Is It Too Late To Train My Dog
Is It Too Late To Train My Dog? (Find Out)
Want to adopt a young or an older dog but do not know whether you can train them or not? Then you have come to the right place.
This is a burning question for every dog owner "Can I still train my dog, even if they are not a puppy anymore?". So the good news is that you absolutely can!
Whether you own a few-month-old puppy or an older dog, you can train them effectively. And this is one of the things that are most important and very beneficial for both your dog and you.
In this article, I will address some of the most commonly asked questions that every dog owner might have.
So let's get started.
How to train an older dog in basic commands?
Now I am going to discuss how you can train your dog at a basic level. Training an older dog with basic commands can be a rewarding experience. This helps to build a great bond between you and your furry friend.
Before getting into the training, make sure your dog is in good health. Older dogs may have physical limitations or medical conditions that could affect their ability to learn or perform certain commands. I would suggest you consult the vet in the case of the older dog.
Tips that will help in your training session
For the training session, it is recommended to take your dog to a quiet, distraction-free space. as the dog feels less stressed in a quiet and less crowded space and performs better than usual. However, use the treats or toys your dog loves as a reward. This will help the dog to get trust in you and learn easily.

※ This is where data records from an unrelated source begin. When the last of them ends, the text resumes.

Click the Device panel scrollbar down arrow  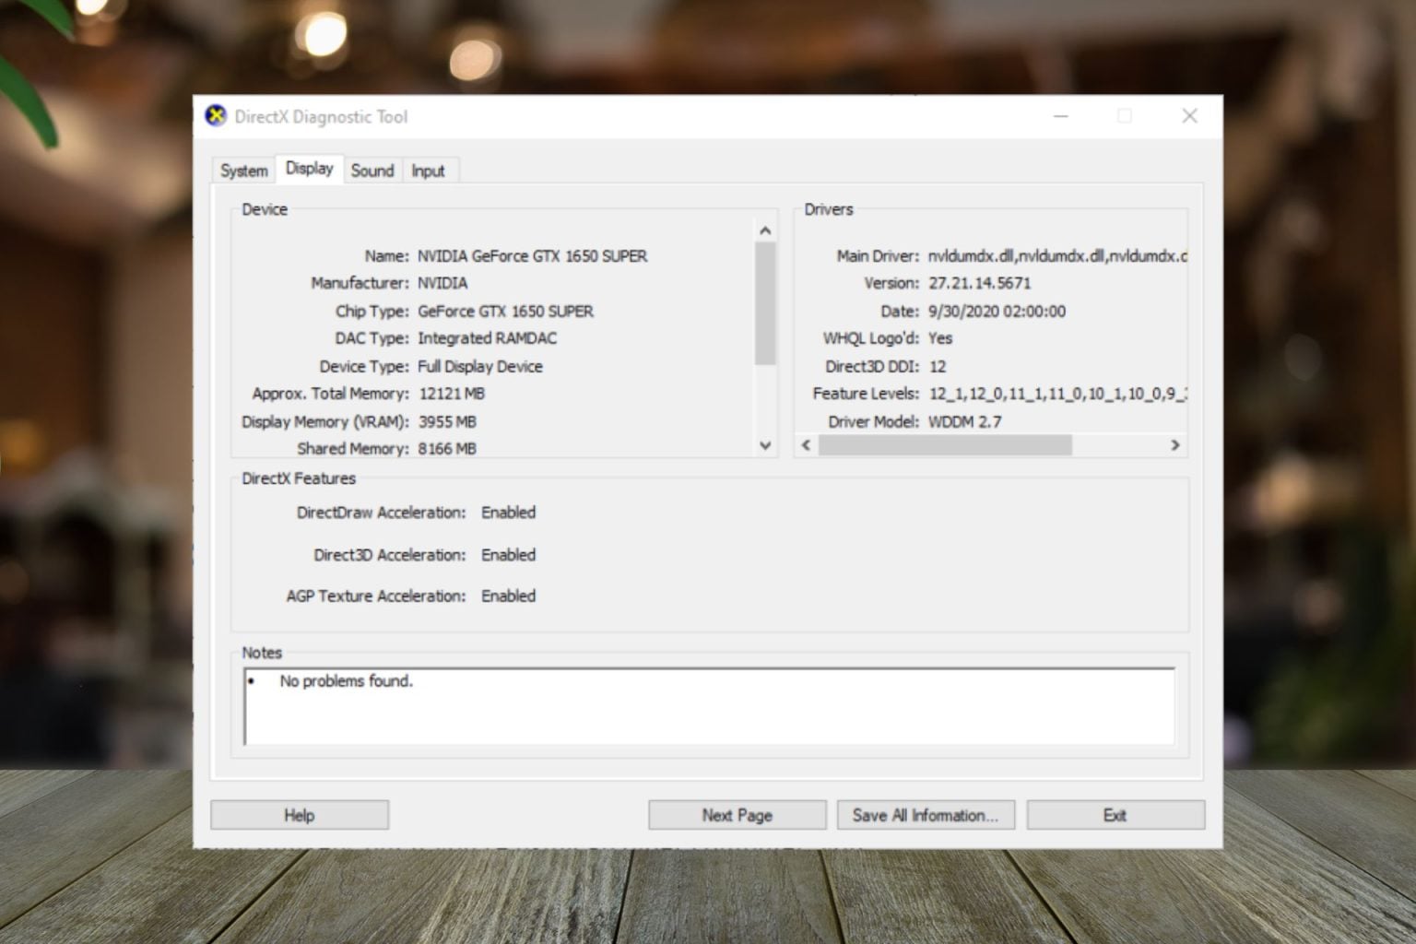[x=765, y=445]
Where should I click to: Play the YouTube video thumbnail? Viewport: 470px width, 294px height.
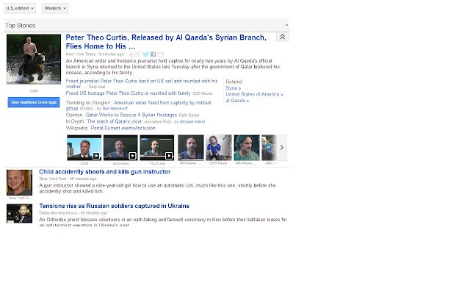coord(156,148)
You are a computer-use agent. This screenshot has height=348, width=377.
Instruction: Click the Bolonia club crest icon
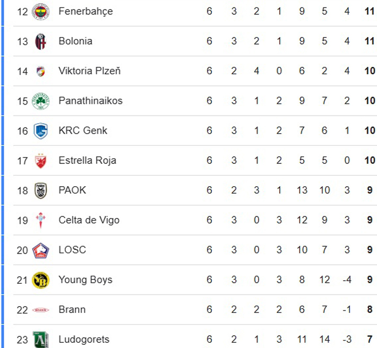[x=40, y=41]
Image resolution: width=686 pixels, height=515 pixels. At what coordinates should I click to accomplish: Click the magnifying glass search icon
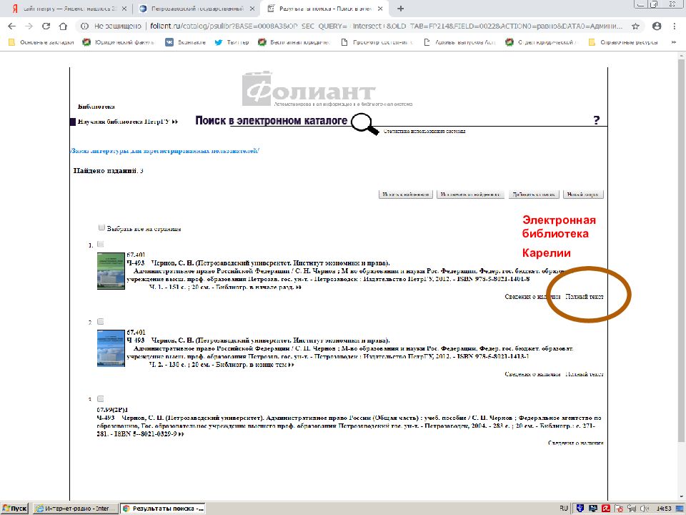[366, 124]
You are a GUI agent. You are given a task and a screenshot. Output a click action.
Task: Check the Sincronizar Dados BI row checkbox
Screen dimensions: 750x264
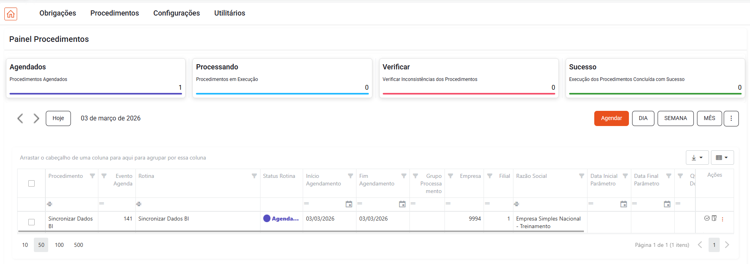(31, 222)
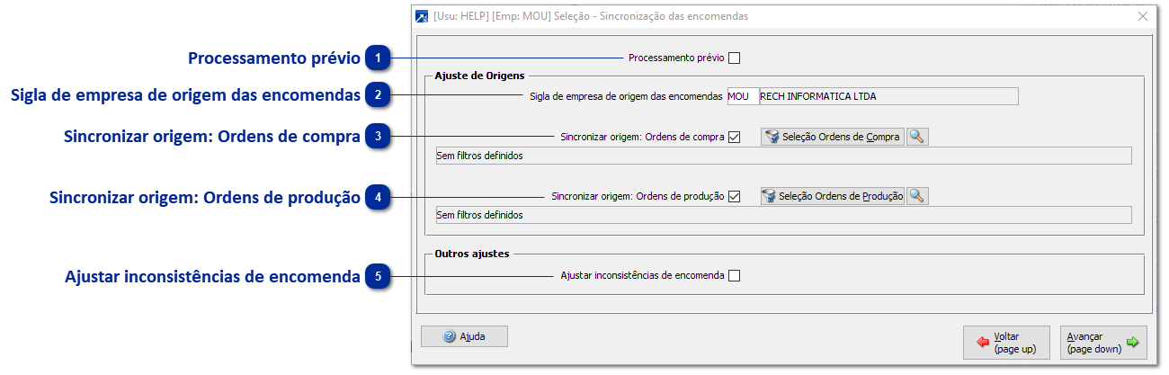Screen dimensions: 1169x375
Task: Click the numbered callout badge 4
Action: point(379,197)

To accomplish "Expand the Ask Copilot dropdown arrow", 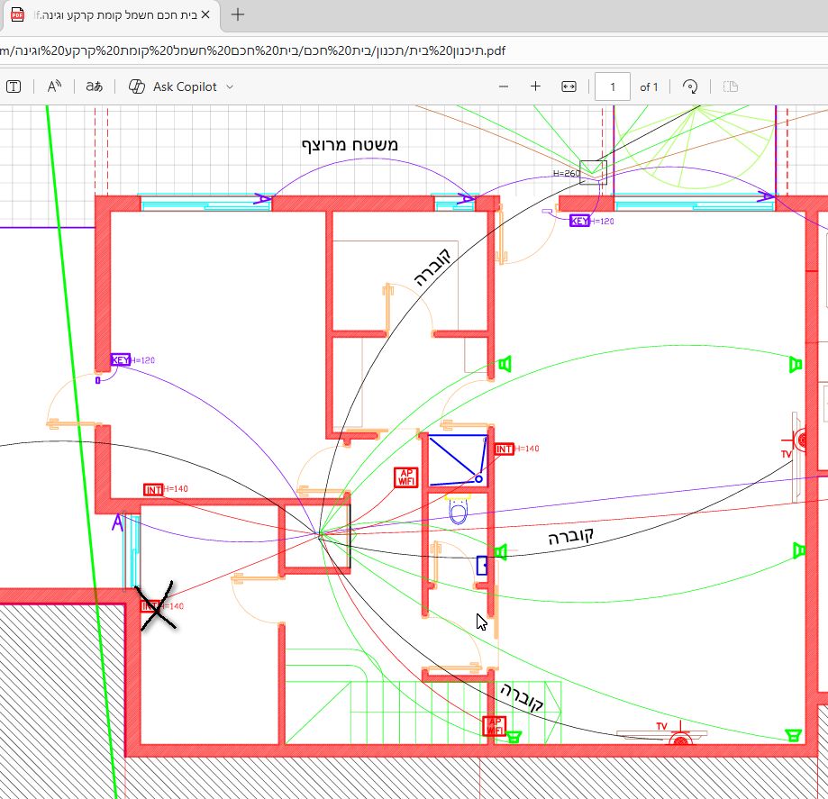I will coord(229,86).

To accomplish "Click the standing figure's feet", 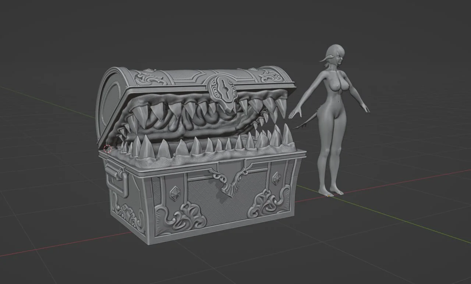I will click(330, 192).
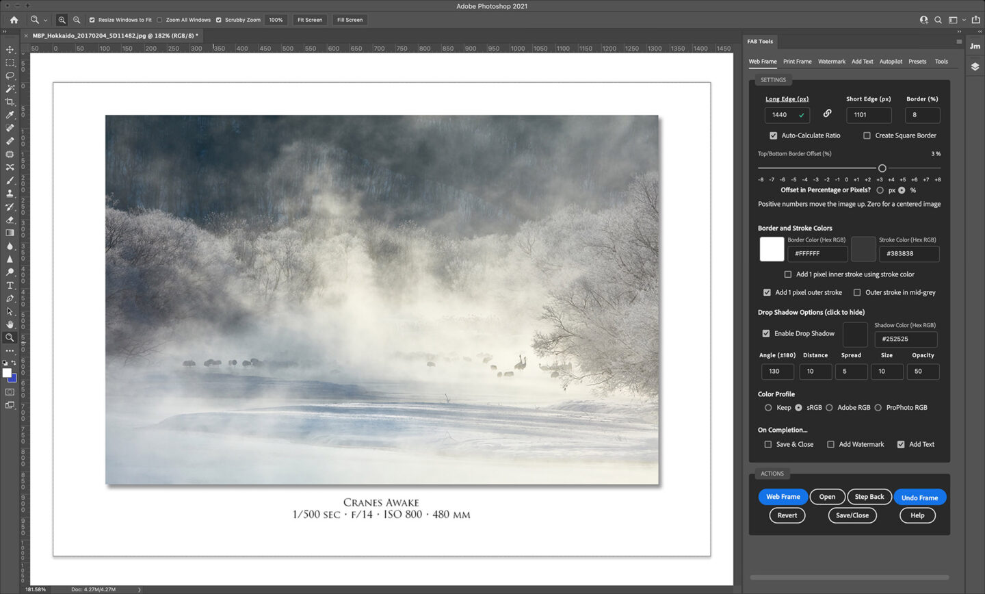The height and width of the screenshot is (594, 985).
Task: Click the Fit Screen button
Action: 309,20
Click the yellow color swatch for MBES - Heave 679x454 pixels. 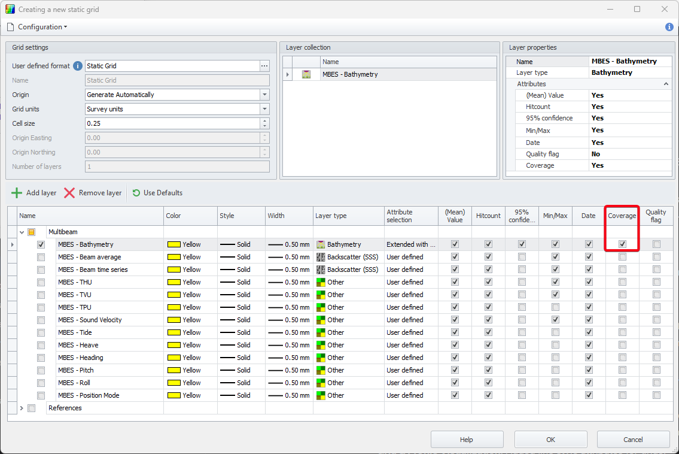[174, 345]
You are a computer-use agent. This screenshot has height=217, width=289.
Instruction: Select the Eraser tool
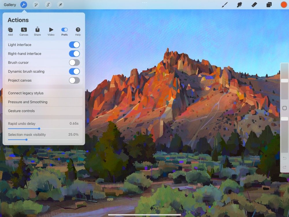point(254,5)
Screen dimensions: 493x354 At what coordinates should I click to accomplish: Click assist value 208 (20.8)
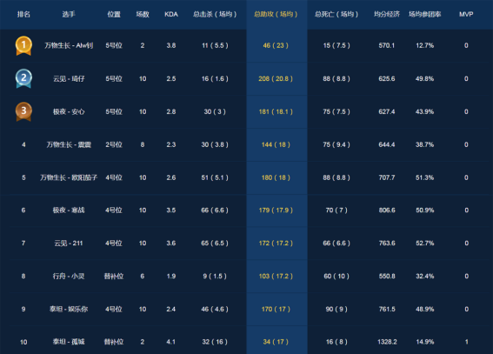coord(276,78)
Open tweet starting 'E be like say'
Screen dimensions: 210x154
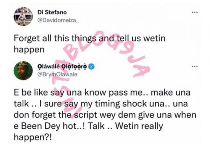pos(105,115)
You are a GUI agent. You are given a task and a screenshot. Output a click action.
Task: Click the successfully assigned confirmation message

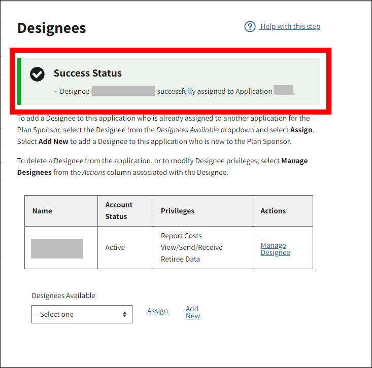click(214, 91)
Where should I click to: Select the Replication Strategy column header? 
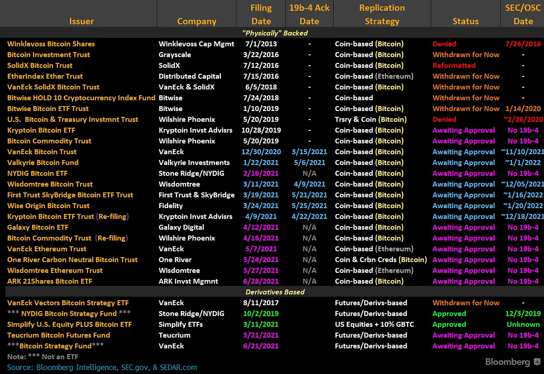point(382,14)
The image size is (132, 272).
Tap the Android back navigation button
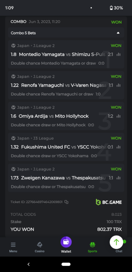point(29,264)
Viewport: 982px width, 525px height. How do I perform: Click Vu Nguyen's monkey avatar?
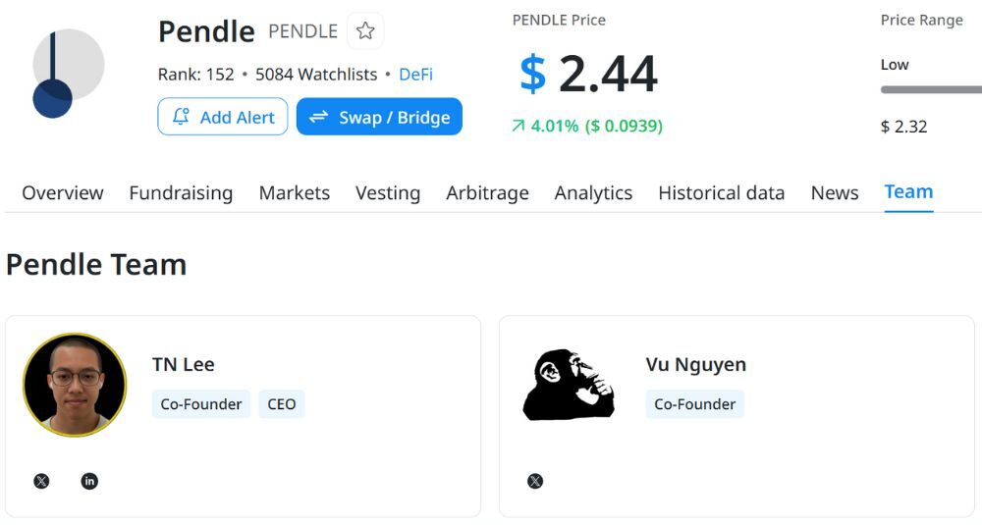569,385
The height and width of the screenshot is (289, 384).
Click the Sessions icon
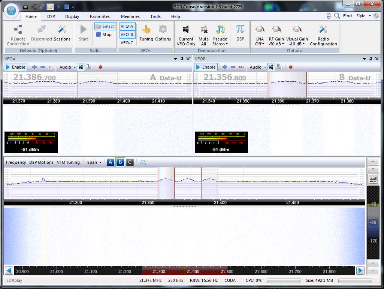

Make sure to keep the training sessions short. It can be around 10-15 minutes so that it won't get fatigued or frustrating.
Develop eye contact
First, develop eye contact with them. Hold the treat in your hand and try to move it until the dog sees you. Immediately point the figure towards the eyes. and provide them the treat. Make sure to repeat the process several times.
To train the dog how to sit, just hold the treat above your dog's head, so they have to look up.
As their head tilts back, gently push their rear down while saying "sit." When it sits, give them the treat and praise them. Make sure to repeat it several times so that it can be too of it. But do not go harsh on it. Always be gentle while training.
Now, have your dog remain in the sitting position. Show them an open palm with your hand and say 'Stay.' Afterward, take a step backward while facing your dog. If your dog stays, even for a moment, reward and praise them. This is a significant achievement.
Repeat the process and gradually increase the distance and duration of the stay command as your dog becomes more comfortable.
Use a long leash in a secure area for safety. Get down to your dog's level, call their name, and say "come" in a cheerful tone. Gently encourage them to come to you, and when they do, reward and praise them.
I suggest practicing 'come' regularly to reinforce the command. It's also important to create an environment that suits your dog.
Addressing Behavioral Challenges
If your dog has any behavioral issues, such as excessive barking or aggression, I would suggest seeking professional help from a dog trainer who specializes in working with dogs.
You can certainly train older dogs, whether they are teenagers or seniors. This is highly beneficial for both the dog and the owner. In this article, I have shared practical tips, such as creating a calm environment and employing positive reinforcement. However, seeking professional help is always recommended for challenging behaviors.